By coincidence, a particularly large dust storm on Mars adversely affected the mission. When Mariner 9 arrived and successfully orbited Mars on November 14, 1971, just two weeks prior to Mars 2 and Mars 3, planetary scientists were surprised to find the atmosphere was thick with "a planet-wide robe of dust, the largest storm ever observed". The surface was totally obscured. Unable to reprogram the mission computers, both Mars 2 and Mars 3 dispatched their landers immediately, and the orbiters used up a significant portion of their available data resources in snapping images of the featureless dust clouds.
The Mars 3 orbiter sent back data covering the period from December 1971 to March 1972, although transmissions continued through August. It was announced that Mars 3 had completed their mission by August 22, 1972, after 20 orbits. The probe, combined with Mars 2, sent back a total of 60 pictures. The images and data revealed mountains as high as 22 km, atomic hydrogen and oxygen in the upper atmosphere, surface temperatures ranging from −110 °C to +13 °C, surface pressures of 5.5 to 6 mb, water vapor concentrations 5000 times less than in Earth's atmosphere, the base of the ionosphere starting at 80 to 110 km altitude, and grains from dust storms as high as 7 km in the atmosphere. The images and data enabled creation of surface relief maps,[3] and gave information on the Martian gravity and magnetic fields.
The Mars 3 descent module was mounted on the bus/orbiter opposite the propulsion system. It consisted of a spherical 1.2 m diameter landing capsule, a 2.9 m diameter conical aerodynamic braking shield, a parachute system and retro-rockets.
The entire descent module had a fueled mass of 1210 kg, the spherical landing capsule accounted for 358 kg of this. An automatic control system consisting of gas micro-engines and pressurized nitrogen containers provided attitude control. Four solid-fuel motors were mounted to the outer edge of the cone to control pitch and yaw.
The main and auxiliary parachutes, the engine to initiate the landing, and the radar altimeter were mounted on the top section of the lander. Foam was used to absorb shock within the descent module. The landing capsule had four triangular petals which would open after landing, righting the spacecraft and exposing the instrumentation.

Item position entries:
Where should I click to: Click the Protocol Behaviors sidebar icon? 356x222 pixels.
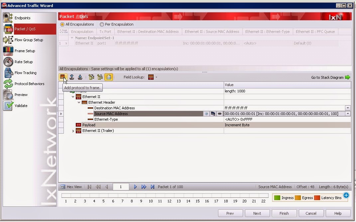8,84
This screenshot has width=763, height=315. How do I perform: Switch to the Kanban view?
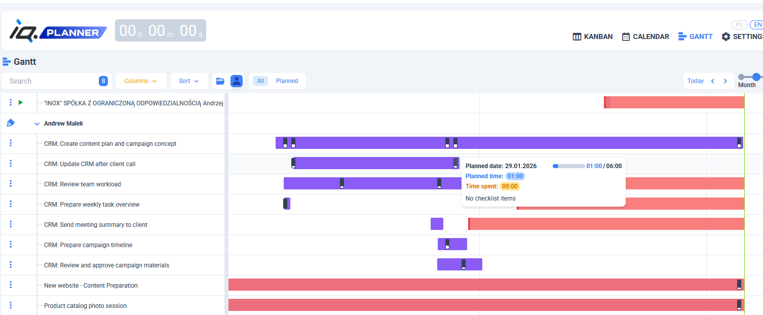[592, 36]
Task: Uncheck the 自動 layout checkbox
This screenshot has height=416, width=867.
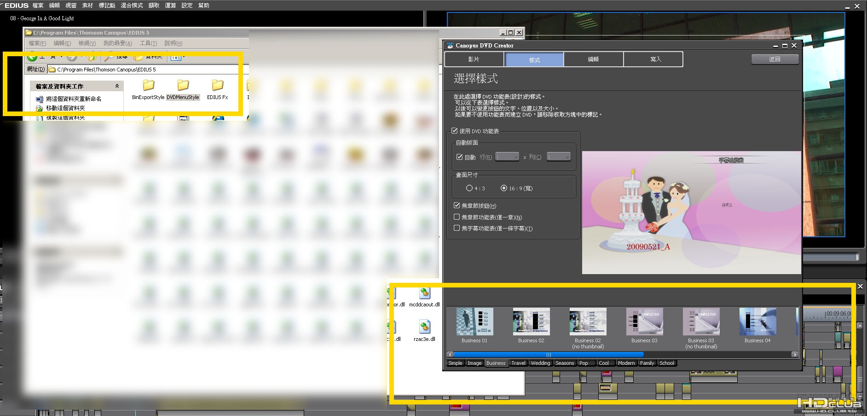Action: click(459, 157)
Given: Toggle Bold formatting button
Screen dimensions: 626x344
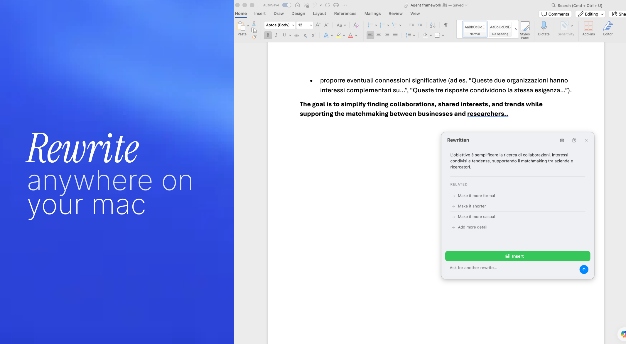Looking at the screenshot, I should (x=268, y=35).
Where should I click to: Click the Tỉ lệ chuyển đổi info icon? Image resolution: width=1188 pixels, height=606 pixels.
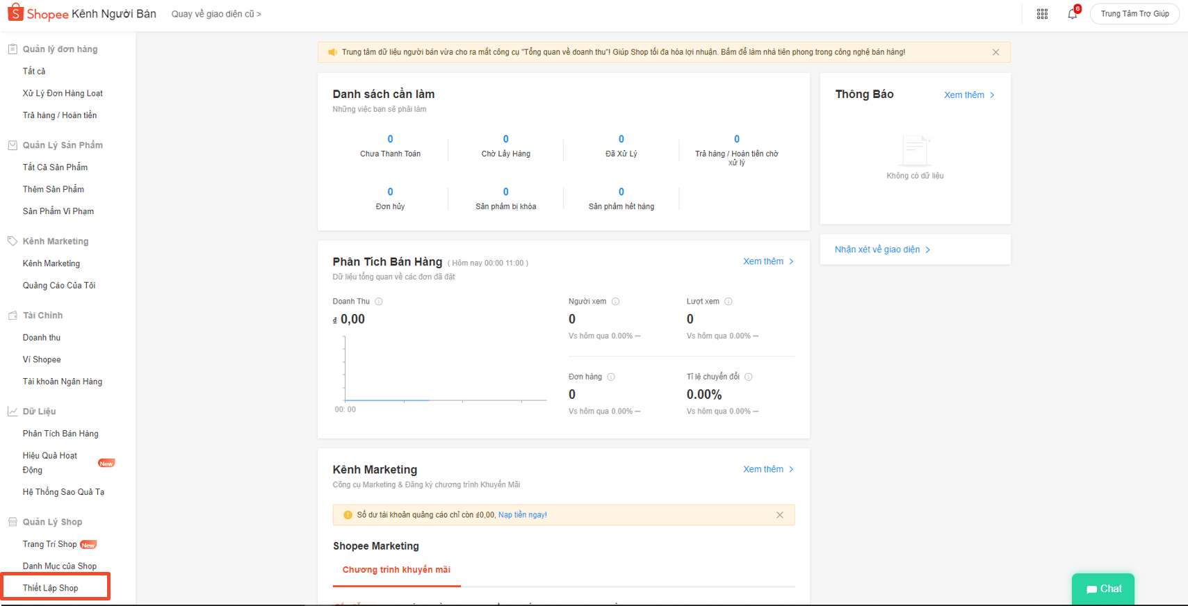point(749,377)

● **JOBS**:
1 > According to the Mars 3 text, what was the fueled mass of the entire descent module?
2 > Write the next part of the Mars 3 text, picking up after its last sentence.
You won't need the listing at all.

● **ANSWERS TO THE EXERCISES**:
1 > 1210 kg

2 >
The lander was equipped with two television cameras with a 360 degree view of the surface as well as a mass spectrometer to study atmospheric composition; temperature, pressure, and wind sensors; and devices to measure mechanical and chemical properties of the surface, including a mechanical scoop to search for organic materials and signs of life. It also contained a pennant with the Soviet coat of arms.
Four aerials protruded from the top of the sphere to provide communications with the orbiter via an onboard radio system. The equipment was powered by batteries which were charged by the orbiter prior to separation. Temperature control was maintained through thermal insulation and a system of radiators. The landing capsule was sterilized before launch to prevent contamination of the martian environment.
Mars 3 lander had a small 4.5 kg Mars rover on board, which would move across the surface on skis while connected to the lander with a 15-meter umbilical. Two small metal rods were used for autonomous obstacle avoidance, as radio signals from Earth would take too long to drive the rovers using remote control. The rover carried a dynamic penetrometer and a radiation densitometer.[3]
The main PROP-M frame was a squat box with a small protrusion at the center. The frame was supported on two wide flat skis, one extending down from each side elevating the frame slightly above the surface.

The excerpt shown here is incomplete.